• _TO DO_: Lay out as a numbered list the lines running from the start of the records through the line containing "Action: (x=519, y=741)", both included, omitting any blank lines.

• _MATERIAL PROVIDED_:
--
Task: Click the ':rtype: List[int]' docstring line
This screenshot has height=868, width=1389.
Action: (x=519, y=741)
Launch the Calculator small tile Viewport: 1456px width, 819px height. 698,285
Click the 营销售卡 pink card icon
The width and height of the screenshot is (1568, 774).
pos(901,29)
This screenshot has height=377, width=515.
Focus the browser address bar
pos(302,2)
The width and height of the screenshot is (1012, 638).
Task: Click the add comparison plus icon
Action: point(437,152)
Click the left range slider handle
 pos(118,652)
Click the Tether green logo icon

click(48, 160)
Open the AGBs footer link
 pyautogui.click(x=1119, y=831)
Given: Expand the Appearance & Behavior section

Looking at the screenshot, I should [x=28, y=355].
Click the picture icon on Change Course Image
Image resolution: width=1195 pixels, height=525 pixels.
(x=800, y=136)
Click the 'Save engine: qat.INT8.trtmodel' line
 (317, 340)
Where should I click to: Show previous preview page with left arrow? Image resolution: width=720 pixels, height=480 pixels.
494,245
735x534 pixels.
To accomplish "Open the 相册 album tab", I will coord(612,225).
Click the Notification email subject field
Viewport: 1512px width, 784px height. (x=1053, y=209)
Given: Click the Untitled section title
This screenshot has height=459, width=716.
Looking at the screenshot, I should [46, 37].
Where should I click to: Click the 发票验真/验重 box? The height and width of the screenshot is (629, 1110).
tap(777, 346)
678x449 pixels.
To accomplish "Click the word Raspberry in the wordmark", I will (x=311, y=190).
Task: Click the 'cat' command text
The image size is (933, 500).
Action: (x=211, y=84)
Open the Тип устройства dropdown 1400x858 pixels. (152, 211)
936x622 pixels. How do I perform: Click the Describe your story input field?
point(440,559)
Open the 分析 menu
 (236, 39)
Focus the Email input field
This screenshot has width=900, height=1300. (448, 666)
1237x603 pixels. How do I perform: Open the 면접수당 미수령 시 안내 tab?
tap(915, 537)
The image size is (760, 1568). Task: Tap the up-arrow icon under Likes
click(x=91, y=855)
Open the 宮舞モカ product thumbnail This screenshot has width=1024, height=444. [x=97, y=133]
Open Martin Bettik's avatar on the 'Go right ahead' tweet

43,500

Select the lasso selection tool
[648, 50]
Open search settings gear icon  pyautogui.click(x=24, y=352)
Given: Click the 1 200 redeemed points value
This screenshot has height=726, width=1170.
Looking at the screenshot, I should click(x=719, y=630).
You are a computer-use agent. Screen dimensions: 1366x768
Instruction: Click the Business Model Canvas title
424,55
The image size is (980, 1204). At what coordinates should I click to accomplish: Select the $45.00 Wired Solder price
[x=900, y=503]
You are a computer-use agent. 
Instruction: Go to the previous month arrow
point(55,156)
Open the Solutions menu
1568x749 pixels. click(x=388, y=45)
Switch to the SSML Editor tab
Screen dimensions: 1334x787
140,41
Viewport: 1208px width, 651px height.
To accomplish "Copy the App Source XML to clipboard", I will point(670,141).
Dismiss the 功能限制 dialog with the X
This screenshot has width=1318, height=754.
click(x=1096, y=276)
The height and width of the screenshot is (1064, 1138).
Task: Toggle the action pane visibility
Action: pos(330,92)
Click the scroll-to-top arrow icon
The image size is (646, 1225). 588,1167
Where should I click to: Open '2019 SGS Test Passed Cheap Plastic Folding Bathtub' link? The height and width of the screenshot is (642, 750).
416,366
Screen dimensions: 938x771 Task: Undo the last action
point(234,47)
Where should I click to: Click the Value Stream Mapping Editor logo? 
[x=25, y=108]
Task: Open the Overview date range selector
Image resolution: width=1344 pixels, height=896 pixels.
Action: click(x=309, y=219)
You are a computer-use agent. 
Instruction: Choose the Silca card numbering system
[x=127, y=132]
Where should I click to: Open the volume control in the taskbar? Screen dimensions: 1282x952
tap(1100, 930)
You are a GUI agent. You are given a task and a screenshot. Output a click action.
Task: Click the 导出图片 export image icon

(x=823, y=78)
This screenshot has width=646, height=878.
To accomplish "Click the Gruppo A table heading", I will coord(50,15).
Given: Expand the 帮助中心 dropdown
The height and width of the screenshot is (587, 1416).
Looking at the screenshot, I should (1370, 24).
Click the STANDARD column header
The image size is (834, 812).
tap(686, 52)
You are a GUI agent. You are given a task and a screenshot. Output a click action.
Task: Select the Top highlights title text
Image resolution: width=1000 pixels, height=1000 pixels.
--
• _FULL OUTPUT_:
1. Task: Click the ':rtype: List[int]' docstring line
2. This screenshot has height=868, width=1389.
3. Action: (x=519, y=741)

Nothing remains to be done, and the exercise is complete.